期刊
ACTA OBSTETRICIA ET GYNECOLOGICA SCANDINAVICA
卷 91, 期 12, 页码 1357-1367出版社
WILEY
DOI: 10.1111/aogs.12000
关键词
Obstetric morbidity; pregnancy; vitamin D
Hypovitaminosis D is common in pregnancy. To systematically review the evidence on vitamin D-dependent pregnancy outcomes, PubMed and Embase were searched for randomized control trials, cohort and casecontrol studies. In randomized control trials (n = 7), larger doses of vitamin D resulted in higher 25-hydroxylated vitamin D (25OHD) levels (n = 6), increased maternal weight gain (n = 1), and fewer classical vitamin D deficiency symptoms (n = 1).

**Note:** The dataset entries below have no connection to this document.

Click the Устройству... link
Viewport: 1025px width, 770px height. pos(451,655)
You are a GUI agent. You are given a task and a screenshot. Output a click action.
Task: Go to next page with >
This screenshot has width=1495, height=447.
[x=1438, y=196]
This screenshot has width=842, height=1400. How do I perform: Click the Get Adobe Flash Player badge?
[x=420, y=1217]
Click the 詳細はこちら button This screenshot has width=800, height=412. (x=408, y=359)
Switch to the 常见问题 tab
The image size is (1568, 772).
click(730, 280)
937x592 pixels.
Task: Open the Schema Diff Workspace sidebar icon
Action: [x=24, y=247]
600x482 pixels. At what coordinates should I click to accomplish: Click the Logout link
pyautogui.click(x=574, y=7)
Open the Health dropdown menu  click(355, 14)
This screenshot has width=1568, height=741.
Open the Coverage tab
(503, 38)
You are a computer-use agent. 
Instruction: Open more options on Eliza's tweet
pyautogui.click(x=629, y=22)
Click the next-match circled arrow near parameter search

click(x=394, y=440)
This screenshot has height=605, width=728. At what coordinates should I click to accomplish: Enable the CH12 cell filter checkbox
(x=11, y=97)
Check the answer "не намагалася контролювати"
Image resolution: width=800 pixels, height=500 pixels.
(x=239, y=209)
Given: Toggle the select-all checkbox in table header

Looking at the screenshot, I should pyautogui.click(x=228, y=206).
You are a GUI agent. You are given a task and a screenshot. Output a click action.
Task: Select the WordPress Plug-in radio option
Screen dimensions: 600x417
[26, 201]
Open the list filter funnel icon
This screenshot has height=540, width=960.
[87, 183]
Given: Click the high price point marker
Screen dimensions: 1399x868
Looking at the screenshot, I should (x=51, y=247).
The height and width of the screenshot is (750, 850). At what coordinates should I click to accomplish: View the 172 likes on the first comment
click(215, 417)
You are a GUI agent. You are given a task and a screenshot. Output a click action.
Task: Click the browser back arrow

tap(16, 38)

In observational studies (n = 32), lower vitamin D intake, or low 25OHD-levels, were associated with adverse fertility parameters (n = 2), preeclampsia (n = 5), gestational diabetes or higher blood glucose (n = 6), bacterial vaginosis (n = 4), primary cesarean section (n = 1), none (n = 3) or a few days (n = 2) shorter gestation, and postpartum depression (n = 1). Studies with few participants having low 25OHD did not identify an association to preeclampsia (n = 5) or gestational diabetes (n = 2). Increased odds of pregnancy-associated breast cancer with 25OHD >25.8 nmol/L were observed (n = 1). In conclusion, an effect of vitamin D on several pregnancy outcomes is suggested.